Je crus d’abord que nous étions arrivés à quelques milles d’une montagne sur laquelle des êtres humains agitaient des falots… Mais en regardant très attentivement je ne tardai pas à me rendre compte que nous n’avions aucun obstacle devant nous. D’ailleurs j’apercevais d’autres lueurs très loin dans la plaine.

— Vous vous demandez d’où proviennent ces lumières, me dit le docteur en souriant…

— Ma foi oui…

— Regardez bien… elles s’élèvent, s’abaissent, filent tout droit, puis soudain décrivent des courbes.

— C’est vrai.

— Cela ne vous indique rien ?

— Ma foi… J’avoue…

— Mais, ce sont des êtres animés qui illuminent ainsi le ciel !

— Des hommes chauves-souris, sans doute, s’écria Fred en faisant un bond.

— Non… répondit le docteur… Tenez… levez les yeux…

Nous regardâmes à travers le hublot supérieur…

Une ligne de feu le traversa, puis une autre, et enfin nous distinguâmes deux grandes ailes flamboyantes…

— Ce sont des oiseaux lumineux, dit le docteur…

— Quel drôle de pays, murmura Fred… Ici ce sont les volatiles qui remplacent les becs de gaz… Qu’allons-nous voir encore ! Ah ! crédié ! c’est vraiment merveilleux tout cela… et c’est moi qui ne regrette pas mon voyage…

Mais mon attention était maintenant attirée par un autre spectacle.
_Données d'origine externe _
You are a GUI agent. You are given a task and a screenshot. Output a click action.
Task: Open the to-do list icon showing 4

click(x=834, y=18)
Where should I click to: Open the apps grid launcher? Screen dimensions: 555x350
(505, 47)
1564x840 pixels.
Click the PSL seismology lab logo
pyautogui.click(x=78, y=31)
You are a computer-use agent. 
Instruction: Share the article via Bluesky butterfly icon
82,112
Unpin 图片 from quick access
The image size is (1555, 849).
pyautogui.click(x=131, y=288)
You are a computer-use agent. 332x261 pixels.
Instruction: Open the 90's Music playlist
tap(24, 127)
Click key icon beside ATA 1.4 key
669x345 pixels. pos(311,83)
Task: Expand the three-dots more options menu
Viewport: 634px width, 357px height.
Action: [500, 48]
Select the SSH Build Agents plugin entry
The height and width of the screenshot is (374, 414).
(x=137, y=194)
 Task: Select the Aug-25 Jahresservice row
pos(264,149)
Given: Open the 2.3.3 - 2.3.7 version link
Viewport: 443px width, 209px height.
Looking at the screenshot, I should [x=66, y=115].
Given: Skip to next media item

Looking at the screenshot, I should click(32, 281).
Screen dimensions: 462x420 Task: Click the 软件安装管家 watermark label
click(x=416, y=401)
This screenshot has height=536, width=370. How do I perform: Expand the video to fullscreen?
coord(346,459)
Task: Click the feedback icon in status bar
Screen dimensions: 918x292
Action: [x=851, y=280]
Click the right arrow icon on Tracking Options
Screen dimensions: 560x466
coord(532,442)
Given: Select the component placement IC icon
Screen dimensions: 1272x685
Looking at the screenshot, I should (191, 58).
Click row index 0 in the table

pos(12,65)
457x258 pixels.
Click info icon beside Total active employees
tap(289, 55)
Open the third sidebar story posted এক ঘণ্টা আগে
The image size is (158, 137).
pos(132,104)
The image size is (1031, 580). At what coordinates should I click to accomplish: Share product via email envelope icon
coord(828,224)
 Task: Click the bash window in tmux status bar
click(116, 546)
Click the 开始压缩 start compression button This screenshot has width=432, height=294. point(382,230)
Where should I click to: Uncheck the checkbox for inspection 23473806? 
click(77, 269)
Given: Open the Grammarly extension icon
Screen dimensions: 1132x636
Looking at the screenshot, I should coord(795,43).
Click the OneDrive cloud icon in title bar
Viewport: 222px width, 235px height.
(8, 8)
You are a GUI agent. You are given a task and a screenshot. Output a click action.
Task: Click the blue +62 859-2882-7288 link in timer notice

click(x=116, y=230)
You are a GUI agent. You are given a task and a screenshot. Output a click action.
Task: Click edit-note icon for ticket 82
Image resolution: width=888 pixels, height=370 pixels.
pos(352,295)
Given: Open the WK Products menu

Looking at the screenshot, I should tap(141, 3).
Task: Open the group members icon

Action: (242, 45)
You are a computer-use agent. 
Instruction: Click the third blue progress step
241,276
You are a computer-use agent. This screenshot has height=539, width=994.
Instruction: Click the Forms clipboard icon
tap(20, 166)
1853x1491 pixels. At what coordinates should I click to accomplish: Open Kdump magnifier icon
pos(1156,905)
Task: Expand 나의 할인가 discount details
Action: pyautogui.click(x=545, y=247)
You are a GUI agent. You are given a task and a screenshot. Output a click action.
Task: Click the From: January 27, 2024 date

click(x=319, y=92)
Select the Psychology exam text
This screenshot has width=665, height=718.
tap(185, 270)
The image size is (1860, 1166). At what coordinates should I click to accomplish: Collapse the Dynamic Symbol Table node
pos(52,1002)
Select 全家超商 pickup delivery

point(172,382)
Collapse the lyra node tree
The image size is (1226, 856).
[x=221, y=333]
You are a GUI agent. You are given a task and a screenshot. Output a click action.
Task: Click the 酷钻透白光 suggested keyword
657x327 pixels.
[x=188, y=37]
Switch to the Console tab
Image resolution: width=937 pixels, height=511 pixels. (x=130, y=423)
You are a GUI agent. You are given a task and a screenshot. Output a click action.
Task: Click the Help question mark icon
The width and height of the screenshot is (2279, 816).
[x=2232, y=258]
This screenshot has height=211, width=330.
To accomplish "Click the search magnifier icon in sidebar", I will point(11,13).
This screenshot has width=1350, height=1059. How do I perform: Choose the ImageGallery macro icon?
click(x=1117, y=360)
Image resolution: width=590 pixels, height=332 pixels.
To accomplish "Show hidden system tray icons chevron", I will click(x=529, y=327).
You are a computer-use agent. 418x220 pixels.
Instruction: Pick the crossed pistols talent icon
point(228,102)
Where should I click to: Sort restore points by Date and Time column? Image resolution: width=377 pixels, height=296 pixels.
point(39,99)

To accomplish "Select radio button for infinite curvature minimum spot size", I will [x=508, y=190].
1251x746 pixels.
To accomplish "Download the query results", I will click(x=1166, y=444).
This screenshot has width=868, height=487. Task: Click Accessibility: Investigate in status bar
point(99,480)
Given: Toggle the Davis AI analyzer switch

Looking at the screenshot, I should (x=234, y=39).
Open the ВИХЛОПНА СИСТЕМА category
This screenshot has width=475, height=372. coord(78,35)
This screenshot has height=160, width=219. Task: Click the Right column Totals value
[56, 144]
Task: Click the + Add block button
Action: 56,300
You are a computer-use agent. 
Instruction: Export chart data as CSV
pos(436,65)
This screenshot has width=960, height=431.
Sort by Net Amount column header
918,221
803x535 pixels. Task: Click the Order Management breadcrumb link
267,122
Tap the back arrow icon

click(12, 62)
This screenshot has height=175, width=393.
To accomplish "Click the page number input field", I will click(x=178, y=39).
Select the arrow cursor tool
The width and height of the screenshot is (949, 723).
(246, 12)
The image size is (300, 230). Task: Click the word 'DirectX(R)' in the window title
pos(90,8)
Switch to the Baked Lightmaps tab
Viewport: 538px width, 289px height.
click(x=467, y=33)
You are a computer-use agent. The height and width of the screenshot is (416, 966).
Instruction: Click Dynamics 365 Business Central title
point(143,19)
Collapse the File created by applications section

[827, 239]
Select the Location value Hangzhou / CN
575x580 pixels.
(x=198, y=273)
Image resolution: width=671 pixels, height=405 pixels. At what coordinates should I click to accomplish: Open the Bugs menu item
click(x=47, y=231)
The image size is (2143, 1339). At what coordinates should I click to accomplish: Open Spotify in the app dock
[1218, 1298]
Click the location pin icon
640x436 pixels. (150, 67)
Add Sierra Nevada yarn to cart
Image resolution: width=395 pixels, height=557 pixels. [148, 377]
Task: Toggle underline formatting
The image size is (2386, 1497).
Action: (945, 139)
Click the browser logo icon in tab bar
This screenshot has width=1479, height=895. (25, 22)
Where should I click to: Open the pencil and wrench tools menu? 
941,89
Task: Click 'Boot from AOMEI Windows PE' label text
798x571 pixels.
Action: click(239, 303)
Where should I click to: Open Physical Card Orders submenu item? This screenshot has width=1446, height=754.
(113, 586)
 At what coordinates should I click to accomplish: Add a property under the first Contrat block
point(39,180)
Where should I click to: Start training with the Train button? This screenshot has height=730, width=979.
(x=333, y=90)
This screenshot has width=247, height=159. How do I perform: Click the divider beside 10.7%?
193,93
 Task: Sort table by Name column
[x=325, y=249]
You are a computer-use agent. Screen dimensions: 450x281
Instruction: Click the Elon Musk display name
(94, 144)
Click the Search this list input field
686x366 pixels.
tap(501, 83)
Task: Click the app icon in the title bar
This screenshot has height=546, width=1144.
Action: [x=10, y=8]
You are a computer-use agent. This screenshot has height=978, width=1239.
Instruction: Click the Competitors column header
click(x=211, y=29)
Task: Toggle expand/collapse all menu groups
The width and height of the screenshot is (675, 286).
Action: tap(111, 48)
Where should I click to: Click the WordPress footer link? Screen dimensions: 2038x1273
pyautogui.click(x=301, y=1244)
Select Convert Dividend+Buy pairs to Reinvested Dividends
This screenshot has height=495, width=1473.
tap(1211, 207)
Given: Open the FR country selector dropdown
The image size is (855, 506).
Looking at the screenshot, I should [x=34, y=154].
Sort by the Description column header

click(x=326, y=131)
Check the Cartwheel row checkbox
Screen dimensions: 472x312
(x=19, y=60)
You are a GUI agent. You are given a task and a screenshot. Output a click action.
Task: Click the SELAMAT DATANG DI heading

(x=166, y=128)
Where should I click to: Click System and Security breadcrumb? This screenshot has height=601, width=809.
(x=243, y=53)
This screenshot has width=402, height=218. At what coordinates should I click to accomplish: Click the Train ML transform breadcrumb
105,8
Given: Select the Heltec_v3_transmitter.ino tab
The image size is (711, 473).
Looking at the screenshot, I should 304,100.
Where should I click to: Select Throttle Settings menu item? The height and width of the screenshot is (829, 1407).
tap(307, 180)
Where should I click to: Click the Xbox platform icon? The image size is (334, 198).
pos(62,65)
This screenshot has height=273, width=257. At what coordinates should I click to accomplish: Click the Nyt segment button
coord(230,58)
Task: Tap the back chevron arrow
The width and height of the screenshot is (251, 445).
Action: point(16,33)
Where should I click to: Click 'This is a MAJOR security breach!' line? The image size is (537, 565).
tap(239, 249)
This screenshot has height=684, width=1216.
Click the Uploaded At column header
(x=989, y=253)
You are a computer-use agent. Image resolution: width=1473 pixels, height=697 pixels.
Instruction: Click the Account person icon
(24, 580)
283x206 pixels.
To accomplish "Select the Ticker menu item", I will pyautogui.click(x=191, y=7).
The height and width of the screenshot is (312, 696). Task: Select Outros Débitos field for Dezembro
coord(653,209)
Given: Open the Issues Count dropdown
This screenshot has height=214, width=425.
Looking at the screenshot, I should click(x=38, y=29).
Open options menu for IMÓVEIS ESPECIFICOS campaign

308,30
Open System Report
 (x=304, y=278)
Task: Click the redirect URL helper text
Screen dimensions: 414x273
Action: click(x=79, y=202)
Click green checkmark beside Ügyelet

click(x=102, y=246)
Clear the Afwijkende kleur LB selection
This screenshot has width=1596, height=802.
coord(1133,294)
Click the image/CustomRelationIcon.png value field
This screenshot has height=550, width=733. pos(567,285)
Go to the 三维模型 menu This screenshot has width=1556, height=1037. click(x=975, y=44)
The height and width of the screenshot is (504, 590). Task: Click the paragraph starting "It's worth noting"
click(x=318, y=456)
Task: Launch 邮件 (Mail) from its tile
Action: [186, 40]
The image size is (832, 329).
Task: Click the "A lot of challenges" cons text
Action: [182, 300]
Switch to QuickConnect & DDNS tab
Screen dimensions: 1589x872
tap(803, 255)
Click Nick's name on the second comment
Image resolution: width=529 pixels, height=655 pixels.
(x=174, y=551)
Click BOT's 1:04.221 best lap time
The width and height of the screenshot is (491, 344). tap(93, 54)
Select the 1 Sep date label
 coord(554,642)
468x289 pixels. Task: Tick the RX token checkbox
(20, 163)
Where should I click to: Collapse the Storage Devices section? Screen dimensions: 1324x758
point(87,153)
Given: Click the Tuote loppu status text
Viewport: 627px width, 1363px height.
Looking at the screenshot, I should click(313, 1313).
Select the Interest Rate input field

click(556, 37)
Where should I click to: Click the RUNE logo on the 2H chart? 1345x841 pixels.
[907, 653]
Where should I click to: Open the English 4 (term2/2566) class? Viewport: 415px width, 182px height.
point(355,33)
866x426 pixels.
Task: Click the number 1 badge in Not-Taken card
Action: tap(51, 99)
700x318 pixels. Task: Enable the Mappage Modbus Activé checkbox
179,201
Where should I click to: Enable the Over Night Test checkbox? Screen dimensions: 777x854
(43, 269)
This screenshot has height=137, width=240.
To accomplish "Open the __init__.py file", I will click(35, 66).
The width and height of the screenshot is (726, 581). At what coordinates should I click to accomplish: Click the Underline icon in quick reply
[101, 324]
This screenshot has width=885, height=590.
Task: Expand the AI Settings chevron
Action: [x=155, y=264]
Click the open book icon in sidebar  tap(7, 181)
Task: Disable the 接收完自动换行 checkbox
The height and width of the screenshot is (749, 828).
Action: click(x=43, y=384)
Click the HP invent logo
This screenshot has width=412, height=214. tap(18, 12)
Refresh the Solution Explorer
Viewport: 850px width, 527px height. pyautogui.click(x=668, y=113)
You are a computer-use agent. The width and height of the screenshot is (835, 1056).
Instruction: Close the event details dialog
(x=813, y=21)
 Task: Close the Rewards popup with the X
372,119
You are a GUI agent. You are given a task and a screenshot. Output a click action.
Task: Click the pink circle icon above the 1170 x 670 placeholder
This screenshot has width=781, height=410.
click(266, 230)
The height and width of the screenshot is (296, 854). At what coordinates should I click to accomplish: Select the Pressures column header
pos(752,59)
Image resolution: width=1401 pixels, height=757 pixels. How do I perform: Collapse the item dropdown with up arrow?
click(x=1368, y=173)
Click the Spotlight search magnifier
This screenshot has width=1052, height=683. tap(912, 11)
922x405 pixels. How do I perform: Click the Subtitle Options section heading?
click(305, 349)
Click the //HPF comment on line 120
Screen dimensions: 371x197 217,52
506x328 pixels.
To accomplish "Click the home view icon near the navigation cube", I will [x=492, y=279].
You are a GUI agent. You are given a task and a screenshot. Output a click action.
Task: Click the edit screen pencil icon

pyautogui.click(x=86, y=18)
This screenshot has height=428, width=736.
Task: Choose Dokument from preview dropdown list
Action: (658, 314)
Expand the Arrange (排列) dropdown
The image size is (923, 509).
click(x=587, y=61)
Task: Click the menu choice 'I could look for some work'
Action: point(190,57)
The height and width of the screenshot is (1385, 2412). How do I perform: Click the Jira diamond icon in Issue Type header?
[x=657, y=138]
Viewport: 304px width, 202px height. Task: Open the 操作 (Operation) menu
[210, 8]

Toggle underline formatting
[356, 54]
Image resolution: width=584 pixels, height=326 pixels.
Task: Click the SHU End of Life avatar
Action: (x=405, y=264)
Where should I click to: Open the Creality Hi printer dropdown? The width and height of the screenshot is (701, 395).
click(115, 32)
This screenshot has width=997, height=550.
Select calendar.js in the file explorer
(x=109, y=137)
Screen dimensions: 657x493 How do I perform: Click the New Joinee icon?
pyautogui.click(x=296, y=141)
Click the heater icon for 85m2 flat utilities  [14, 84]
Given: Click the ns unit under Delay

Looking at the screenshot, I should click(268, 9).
Dans le lointain, je venais d’apercevoir de grandes flammes bleuâtres qui montaient droit vers le ciel et retombaient brusquement pour s’élever de nouveau. On eût dit des jets de fontaines lumineuses.

Un bruit sourd, indéfini, lugubre, nous parvenait à travers l’enveloppe du Cosmos. J’ouvris un hublot et je crus parfaitement distinguer le choc de marteaux sur des enclumes…

— Que pensez-vous de cela, docteur ? demandai-je…

— Mon cher ami, c’est très simple. Nous sommes probablement aux portes d’une grande ville, une ville industrielle…

— Ne croyez-vous pas qu’il serait prudent de nous arrêter ici ?

— Peut-être, fit le savant…

Nous étions environ à un mille des flammes bleues, qui continuaient toujours à monter et à descendre avec une régularité surprenante.

Le bruit des marteaux — ou de ce que nous prenions pour des marteaux — était assourdissant… Dieu ! quel vacarme ! Les Cyclopes ne devaient pas frapper plus vigoureusement sur l’enclume…

La nuit était maintenant complète et les battements continuaient toujours…

— Mais ils sont enragés, ces individus, remarqua le docteur… ils n’ont pas l’air de vouloir cesser leur travail…

— En effet, dit Fred, ils ne sont pas pour la journée de huit heures, ceux-là…

Nous nous apprêtions à prendre quelque nourriture et déjà la table était servie le long de la cloison du Cosmos, quand soudain une violente secousse nous renversa tous les trois les uns sur les autres…

En même temps le sol se mit à trembler et des langues de feu jaillirent à quelques mètres de nous.